From this true story The Replacements draws its inspiration, though there is nothing even remotely resembling a true story here. The overpaid and terminally greedy players of a totally fictional football league walk out with only four games remaining in their season. Complaining that $5 million a year is insufficient to handle agents fees, lawyers fees, insurance on their Ferraris, and the like, the players are so out of touch with their fan base that owners seize on an opportunity to hire replacement players to finish out the season.

This story centers around one team, the Washington Sentinels, who have hired a crusty former coach, whose claim to fame seems to be that he lost a grudge match some years back with his cocky $8 million quarterback. From this tidbit of information we are to believe that Coach McGinty (Gene Hackman) is a traditionalist, the type of hard-nosed football legend who waxes nostalgic about the days when players played through toils and pain not for a paycheck, but for the glory of winning.

To further prove his point, coach McGinty assembles a team of men who would pay to play, just to get one taste of what it might be like to play this game at the professional level.

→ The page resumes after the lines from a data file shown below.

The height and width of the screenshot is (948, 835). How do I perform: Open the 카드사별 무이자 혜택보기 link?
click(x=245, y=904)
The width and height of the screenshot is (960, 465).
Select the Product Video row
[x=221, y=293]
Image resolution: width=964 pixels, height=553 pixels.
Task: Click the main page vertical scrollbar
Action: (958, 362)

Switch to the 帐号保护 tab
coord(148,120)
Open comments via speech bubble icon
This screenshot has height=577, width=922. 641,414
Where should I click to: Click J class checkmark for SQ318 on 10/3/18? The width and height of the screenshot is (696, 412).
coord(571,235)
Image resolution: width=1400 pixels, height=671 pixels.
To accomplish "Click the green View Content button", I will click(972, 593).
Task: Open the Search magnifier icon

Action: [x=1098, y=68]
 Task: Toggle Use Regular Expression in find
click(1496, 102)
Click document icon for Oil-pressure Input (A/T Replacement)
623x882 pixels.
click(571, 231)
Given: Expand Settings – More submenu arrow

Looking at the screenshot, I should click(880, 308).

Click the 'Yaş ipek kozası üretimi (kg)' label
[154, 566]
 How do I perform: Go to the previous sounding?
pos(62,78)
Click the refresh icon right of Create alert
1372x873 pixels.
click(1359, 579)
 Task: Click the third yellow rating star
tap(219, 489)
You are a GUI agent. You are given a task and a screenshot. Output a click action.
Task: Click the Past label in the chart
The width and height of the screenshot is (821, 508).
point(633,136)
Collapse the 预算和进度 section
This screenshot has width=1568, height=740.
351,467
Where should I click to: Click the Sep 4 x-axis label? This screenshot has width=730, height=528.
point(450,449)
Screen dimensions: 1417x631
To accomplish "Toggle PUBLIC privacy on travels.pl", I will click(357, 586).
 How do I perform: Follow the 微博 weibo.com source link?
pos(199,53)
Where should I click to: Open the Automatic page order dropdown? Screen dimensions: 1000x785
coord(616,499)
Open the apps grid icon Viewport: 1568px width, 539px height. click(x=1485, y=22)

They include the supermarket stock boy (Orlando Jones) with amazing speed and leaden hands, the sumo wrestler turned offensive lineman, the Welsh soccer star with a penchant for cigarettes and beer, and the former Michigan State walk-on (Jon Favreau) turned SWAT team cop.

The crown jewel of this motley crew is Shane Falco (Keanu Reeves), a former college great who imploded in such a spectacular fashion in his final college game that he suffers from acute shellshock whenever the game is on the line. These days Falco lives on a ratty houseboat and makes his way by servicing yachts. McGinty, of course, sees only a golden arm and a golden opportunity.

Basically, these are the boys from Little Giants, only all grown up and with less to lose.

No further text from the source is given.